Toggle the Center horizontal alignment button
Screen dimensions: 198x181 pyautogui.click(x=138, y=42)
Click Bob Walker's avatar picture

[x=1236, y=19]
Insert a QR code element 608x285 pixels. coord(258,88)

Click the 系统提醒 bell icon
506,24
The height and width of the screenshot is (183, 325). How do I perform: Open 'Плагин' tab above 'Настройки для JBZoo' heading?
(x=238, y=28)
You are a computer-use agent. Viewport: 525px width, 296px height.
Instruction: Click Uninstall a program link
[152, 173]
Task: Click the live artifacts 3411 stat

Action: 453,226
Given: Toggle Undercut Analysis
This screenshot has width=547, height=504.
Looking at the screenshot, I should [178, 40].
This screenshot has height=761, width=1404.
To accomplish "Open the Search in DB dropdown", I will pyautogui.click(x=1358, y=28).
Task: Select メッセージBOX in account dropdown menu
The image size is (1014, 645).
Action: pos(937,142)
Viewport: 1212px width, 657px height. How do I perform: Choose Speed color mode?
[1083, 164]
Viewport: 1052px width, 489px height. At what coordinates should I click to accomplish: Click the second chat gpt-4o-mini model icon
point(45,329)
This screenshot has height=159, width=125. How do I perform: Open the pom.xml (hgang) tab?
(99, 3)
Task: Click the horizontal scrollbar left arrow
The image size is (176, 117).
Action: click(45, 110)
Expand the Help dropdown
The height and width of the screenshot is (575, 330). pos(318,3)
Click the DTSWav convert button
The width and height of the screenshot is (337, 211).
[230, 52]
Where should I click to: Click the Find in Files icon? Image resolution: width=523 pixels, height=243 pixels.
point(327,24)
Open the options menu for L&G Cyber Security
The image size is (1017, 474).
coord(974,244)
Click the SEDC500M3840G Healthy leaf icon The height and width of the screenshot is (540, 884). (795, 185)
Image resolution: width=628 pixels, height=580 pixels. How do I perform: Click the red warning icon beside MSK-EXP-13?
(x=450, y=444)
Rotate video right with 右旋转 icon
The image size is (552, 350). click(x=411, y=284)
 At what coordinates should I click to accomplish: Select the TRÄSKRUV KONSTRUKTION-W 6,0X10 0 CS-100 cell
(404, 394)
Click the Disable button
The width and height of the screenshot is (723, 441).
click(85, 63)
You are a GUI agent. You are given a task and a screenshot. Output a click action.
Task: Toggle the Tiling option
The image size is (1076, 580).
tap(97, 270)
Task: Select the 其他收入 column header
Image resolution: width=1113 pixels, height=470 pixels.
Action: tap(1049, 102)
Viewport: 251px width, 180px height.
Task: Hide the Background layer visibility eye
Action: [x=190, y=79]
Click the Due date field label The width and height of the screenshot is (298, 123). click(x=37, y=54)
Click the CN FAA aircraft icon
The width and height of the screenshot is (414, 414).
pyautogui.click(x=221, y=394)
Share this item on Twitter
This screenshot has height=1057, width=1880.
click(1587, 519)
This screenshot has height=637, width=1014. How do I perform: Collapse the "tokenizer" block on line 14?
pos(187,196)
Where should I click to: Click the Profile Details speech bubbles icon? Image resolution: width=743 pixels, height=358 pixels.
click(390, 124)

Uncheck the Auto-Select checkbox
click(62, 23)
★ ★ ★
*Activity*:
Working from the listing, state how many lines include "agent". The reply must be that number alone.

*Answer space*:
2